All of these are very clear breaches of GDPR. Not to mention we’re still yet to meet the people who are all “What’s that, a mailing list? Hell yeah sign me up!”
Your email addresses are valuable, because you can be reached and marketed to. We’re all a little wiser to the idea that an email address has value, and a free service just means the user and their data is the currency. Moreover, major technology suppliers like Apple and Google are introducing privacy features into email designed to prevent the mass-marketing and tracking that we see all too often.
The best approach with newsletter subscriptions is to have a separate checkbox (which must be un-checked as standard) that the user can consciously choose to check and subscribe. If they don’t they should still be able to complete whatever action they were doing.
If you want to make subscriptions even more effective, you should only present a subscription option when you’ve already given the user something valuable or useful, as they are more likely to want to receive further communications if they perceive it as valuable to them.
Self-hosted fonts
Fonts give a website personality, and Google made it really easy to customise your site with Google Fonts – an API that loads fonts remotely into your site, taking some of the hassle out of programming fonts.
However, in January 2020, the French Data Protection Authority (CNIL) [fined Google 50 million euros for violations of the General Data Protection Regulation (GDPR), stating that the company did not provide sufficient information to users about the data they collect and how it is processed.
One of the violations cited by the CNIL was Google Fonts collecting personally identifiable information (PII) from users without obtaining their consent, such as IP addresses, device information, and browsing history.
In response, we are offering our clients help in removing any reliance on Google Fonts and other third-party API services that violate user privacy in favour of self-hosted solutions.
By using self-hosted fonts, websites can ensure that user data is not shared with third-party services and that their privacy is respected.
Captchas
While anti-spam solutions like Google reCAPTCHA are effective in preventing spam and automated bot attacks, it’s important to consider the potential privacy implications. When using free solutions like Google reCAPTCHA, the data collected (such as user behaviour and input) can be used to train artificial intelligence and machine learning algorithms. This means that your users’ data could be used without their consent or knowledge to improve Google’s algorithms and services.

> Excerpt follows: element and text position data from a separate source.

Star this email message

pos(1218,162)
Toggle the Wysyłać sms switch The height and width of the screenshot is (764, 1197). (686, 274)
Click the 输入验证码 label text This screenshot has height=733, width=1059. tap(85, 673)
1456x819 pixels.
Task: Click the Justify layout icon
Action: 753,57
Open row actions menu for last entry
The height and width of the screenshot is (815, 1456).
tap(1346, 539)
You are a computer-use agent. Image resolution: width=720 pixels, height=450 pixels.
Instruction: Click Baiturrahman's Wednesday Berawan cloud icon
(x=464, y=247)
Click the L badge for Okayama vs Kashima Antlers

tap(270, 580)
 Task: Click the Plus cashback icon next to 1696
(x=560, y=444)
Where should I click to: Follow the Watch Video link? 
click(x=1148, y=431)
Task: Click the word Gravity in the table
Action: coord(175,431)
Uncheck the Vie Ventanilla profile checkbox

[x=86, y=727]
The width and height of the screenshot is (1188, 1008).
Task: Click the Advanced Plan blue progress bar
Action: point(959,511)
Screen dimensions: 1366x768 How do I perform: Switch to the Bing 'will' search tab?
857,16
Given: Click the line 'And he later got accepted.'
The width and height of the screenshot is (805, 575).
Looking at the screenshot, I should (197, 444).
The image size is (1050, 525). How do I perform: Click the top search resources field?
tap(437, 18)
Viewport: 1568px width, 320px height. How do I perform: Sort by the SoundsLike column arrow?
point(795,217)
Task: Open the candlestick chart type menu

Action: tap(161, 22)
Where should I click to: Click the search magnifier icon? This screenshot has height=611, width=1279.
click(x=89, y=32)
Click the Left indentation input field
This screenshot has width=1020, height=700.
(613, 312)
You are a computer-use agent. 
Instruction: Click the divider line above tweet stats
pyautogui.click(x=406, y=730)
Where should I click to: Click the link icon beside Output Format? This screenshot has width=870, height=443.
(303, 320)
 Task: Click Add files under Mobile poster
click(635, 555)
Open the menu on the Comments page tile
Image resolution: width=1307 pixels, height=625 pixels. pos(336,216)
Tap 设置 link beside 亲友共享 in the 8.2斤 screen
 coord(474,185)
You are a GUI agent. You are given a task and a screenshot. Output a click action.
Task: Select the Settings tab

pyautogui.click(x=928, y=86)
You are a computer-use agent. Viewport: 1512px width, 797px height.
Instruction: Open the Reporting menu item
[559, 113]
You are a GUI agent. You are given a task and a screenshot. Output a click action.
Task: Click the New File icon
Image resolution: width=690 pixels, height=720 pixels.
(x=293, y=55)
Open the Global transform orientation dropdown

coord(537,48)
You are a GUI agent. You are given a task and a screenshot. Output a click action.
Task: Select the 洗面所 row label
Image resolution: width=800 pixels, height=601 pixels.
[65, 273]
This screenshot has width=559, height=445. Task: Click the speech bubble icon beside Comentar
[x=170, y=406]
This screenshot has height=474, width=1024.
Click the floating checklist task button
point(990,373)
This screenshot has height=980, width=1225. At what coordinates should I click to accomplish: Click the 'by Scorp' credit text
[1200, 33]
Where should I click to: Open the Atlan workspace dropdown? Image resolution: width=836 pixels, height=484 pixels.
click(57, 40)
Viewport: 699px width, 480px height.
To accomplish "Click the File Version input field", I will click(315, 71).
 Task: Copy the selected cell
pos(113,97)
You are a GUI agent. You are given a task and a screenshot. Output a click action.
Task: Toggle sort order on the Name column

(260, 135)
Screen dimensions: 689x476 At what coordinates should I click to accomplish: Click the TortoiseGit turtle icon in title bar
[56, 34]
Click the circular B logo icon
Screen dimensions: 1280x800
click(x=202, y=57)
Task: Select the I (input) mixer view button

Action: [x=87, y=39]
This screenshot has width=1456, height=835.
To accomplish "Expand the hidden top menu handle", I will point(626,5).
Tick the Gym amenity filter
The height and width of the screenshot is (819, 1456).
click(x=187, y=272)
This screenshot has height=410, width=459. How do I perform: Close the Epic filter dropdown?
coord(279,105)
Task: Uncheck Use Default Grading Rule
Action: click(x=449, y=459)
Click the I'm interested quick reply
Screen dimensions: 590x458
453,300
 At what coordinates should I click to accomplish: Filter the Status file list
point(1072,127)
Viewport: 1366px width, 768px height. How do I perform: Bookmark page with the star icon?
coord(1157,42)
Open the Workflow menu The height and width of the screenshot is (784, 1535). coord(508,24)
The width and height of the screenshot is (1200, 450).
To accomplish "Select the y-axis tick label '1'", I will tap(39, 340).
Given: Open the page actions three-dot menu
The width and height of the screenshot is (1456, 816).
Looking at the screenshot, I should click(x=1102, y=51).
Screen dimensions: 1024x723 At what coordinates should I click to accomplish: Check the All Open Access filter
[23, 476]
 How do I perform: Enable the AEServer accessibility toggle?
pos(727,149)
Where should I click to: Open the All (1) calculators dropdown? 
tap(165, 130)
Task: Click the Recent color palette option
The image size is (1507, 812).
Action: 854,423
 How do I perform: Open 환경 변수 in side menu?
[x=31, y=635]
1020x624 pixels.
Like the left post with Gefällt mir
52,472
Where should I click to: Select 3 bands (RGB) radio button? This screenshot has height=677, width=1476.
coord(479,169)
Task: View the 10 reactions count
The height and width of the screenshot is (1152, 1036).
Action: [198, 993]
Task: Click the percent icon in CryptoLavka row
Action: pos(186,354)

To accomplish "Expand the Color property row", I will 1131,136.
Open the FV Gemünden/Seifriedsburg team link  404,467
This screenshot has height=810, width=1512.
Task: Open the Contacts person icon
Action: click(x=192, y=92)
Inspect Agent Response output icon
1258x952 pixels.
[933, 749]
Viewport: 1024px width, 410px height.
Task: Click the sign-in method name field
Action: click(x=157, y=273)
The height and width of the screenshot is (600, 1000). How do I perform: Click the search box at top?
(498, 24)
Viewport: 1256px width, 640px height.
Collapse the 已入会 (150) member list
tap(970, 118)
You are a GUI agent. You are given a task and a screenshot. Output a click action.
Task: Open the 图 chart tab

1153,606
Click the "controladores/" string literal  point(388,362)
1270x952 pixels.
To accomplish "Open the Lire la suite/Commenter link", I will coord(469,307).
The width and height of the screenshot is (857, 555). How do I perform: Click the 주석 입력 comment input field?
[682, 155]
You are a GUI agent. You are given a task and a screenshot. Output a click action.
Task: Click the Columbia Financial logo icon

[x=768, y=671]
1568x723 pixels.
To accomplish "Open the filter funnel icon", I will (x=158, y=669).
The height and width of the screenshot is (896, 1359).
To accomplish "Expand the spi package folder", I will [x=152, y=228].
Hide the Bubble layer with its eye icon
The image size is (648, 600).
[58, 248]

hCaptcha is a privacy-focused alternative to Google reCAPTCHA that prioritises user privacy and data protection. Unlike reCAPTCHA, hCaptcha uses a decentralised system to validate user input and doesn’t collect personally identifiable information (PII) from users. Additionally, hCaptcha can reward website owners with cryptocurrency for using their service, making it a more sustainable and ethical choice. Properly configured, hCaptcha is just as effective at preventing spam and bot attacks as reCAPTCHA, making it a viable alternative for website owners who prioritise privacy and ethical web design.
Amnesic sites
Some websites store analytics, form submissions, emails and all sorts of user data directly on their platform. This can make the site a potentially valuable target for those looking to exploit a company, its’ users or both, by using this data. This is why we recommend the average website be amnesiac by design – it doesn’t store or have any knowledge of this data, and therefore can’t be exploited. This in turn protects you from fines and ongoing issues relating to data protection breaches.
Ultimately, we believe that what goes on your website is up to you, but understanding the ins and outs of technology is what we do best. As such, we are always happy to carefully consider the implications of any new technology or service you want to add to your digital estate, advise on the ethical impact, and suggest better ethical technology alternatives wherever they are available.